▶ REQUIRED TASK A:
Answer these from the Florence guide, one line each:
(i) What does "Oltrarno" literally mean, according to the guide?
(ii) What is the one-way fare for the "Vola in Bus" service?
(iii) In which palace is the Contemporary Art gallery housed?
▶ REQUIRED TASK B: Extend the Florence guide, picking up right after its final sentence about low-cost airlines that fly to Pisa.

▶ GIVEN PASSAGE:
- - - -
Florence was the epicentre of the Italian Renaissance. Beyond its wealth of renowned art it is also considered to be one of the most beautiful cities in the world. Located in the heart of Tuscany – a stunning province of hills and mountains – Florence is the Renaissance capital of the world, with famous sons like Leonardo, Dante, Machiavelli and Michelangelo.
The world-famous Duomo with Brunelleschi's cupola and the marble clad baptistery are simply stupendous, but not all the monuments are like this. The streets of the historic town centre are often narrow and dark, the palaces robust and intimidating. But have a look at the squares: wonderful Mediterranean places where you will like spending hours sitting down, having a few beers and just watching people passing by.
Florence is a city of incomparable churches, monasteries, museums, galleries and palaces. Among the things that you can't afford to miss are the Uffizi Gallery (one of the best art museums in the world), the Duomo, Santo Spirito church and Ponte Vecchio.
To get a great overview of the city, you have plenty of choices: climb the "Cupolone" of the Duomo or the Giotto Tower, head for Piazzale Michelangelo in Oltrarno (South or literally "other" side of river Arno) or farther up to the church of San Miniato.
See art, eat, drink, see more art, hear music, shop, take a day trip into the Tuscan countryside, people watch, climb to the top of the Duomo or Campanile, see more art, eagerly plan for your return visit.
The Uffizi is the most famous, but Florence also has other amazing museums a short walk away with world class artistic treasures.
For those making longer stays in Florence, the city also has an interesting archaeological museum (the Etruscan art collection is particularly good), a Contemporary Art gallery, seated in Palazzo Strozzi, and other collections.
On the south bank of the Arno:
Florence's Amerigo Vespucci international airport (IATA: FLR) [2] has good connections to the center of the city, which can be reached in about fifteen minutes by taxi or bus. The Ataf-Sita "Vola in Bus" ("Fly by bus") service costs €4.50 one way, and makes the circuit between the airport and the central train station every half an hour from 5:30AM to 8:00PM, then once an hour afterwards. Note that the €1.0 bus no longer exists.
Note that 5:30AM bus leaves from the corner of Valfonda and Piazza Adua which is north of the train station instead of from the ATAF-SITA bus station which is on the west side of the train station. You can buy the ticket on the bus.
Much cheaper flights to destinations throughout Europe can be found at Pisa airport [3] (only a €5.40 train journey from the centre of Florence). Low-cost airlines which fly to Pisa include Thomsonfly, Easyjet, Ryanair, Transavia and HLX.
- - - -
▶ SOURCE MATERIAL:
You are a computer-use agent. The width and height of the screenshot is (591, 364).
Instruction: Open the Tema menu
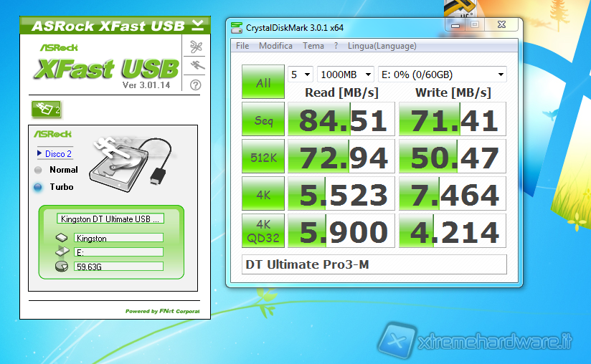click(x=313, y=46)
- - - -
▶ EXERCISE RESPONSE A:
(i) The "other" side of the river Arno.
(ii) €4.50.
(iii) Palazzo Strozzi.

▶ EXERCISE RESPONSE B:
Modern, fast Eurostar trains connect Florence with Italy's main cities, and local trains from other parts of Italy and express trains from around Europe arrive in Florence. The main station is Firenze Santa Maria Novella [4], on the edge of the historic old town. Other small stations are Firenze Campo Marte (near Florence Stadium) and Firenze Rifredi. If you take an Intercity train to Florence, you may need to change at Rifredi for another train to Firenze S.M.N.
You might want to consider the overnight train connections to Florence from Paris or most German towns. For example, the train from Florence to Munich leaves at 21:53 and arrives in Munich the next morning at around 08:00. You can sleep comfortably the entire way and it costs about €100.
The train to Vienna takes about 12 hours and costs €70.
Florence is connected by good highways to the rest of Italy. Cars are not allowed in the small old town centre, so plan on parking your car and leaving it for a while.
Parking is expensive. There is a cheap open-air parking facility between the "Fortezza da basso" and "Santa Maria Novella" railway station, which is free on Sundays.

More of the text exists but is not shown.